# Extrait
----------------

Il a notamment publié Jérusalem 1900, la ville-sainte à l’âge des possibles (Armand Colin 2012, Prix Augustin Thierry 2013, rééd. Points-Seuil 2016) ; il a récemment dirigé Jérusalem. Histoire d’une ville-monde (Champs-Flammarion, 2016, Prix Pierre Lafue 2017) et Le Moyen-Orient de 1876 à 1980 (Armand-Colin 2016).
Ses travaux portent sur Jérusalem et le Proche-Orient contemporain, l’histoire environnementale et l’histoire du patrimoine.
Le Président américain est avant tout mobilisé par son agenda électoral. Donald Trump est en train de cocher ses promesses les unes après les autres, et la reconnaissance de Jérusalem est une de ses promesses emblématiques. Il s’adresse en priorité à son électorat évangéliste, qui est fortement pro-israélien. Contrairement à ce qu’on pense parfois, ce n’est pas l’électorat juif qui est visé. Les juifs américains votent à 80% démocrate. En revanche, nombre de protestants évangélistes considèrent que l’existence d’Israël est la condition préalable au retour du Messie. En France, on ne mesure pas l’importance structurante de cette idéologie, qui nous semble absurde car elle semble échapper à toute rationalité. Mais les évangélistes américains ont pourtant une vraie influence sur la politique étrangère de Donald Trump.

----------------

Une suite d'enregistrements
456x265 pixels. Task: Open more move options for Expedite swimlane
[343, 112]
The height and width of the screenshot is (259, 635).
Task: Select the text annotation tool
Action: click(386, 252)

----------------

Répondez aux questions suivantes à l'aide de l'extrait :
1. Quel prix l'ouvrage Jérusalem 1900, la ville-sainte à l'âge des possibles a-t-il reçu, et en quelle année ?
2. Sur quels domaines portent les travaux mentionnés ?
3. Quelle part des juifs américains vote démocrate ?
Ce matériel provient d'une autre source que l'extrait.

# Réponse à la tâche
1. Le Prix Augustin Thierry, en 2013.
2. Sur Jérusalem et le Proche-Orient contemporain, l'histoire environnementale et l'histoire du patrimoine.
3. 80 %.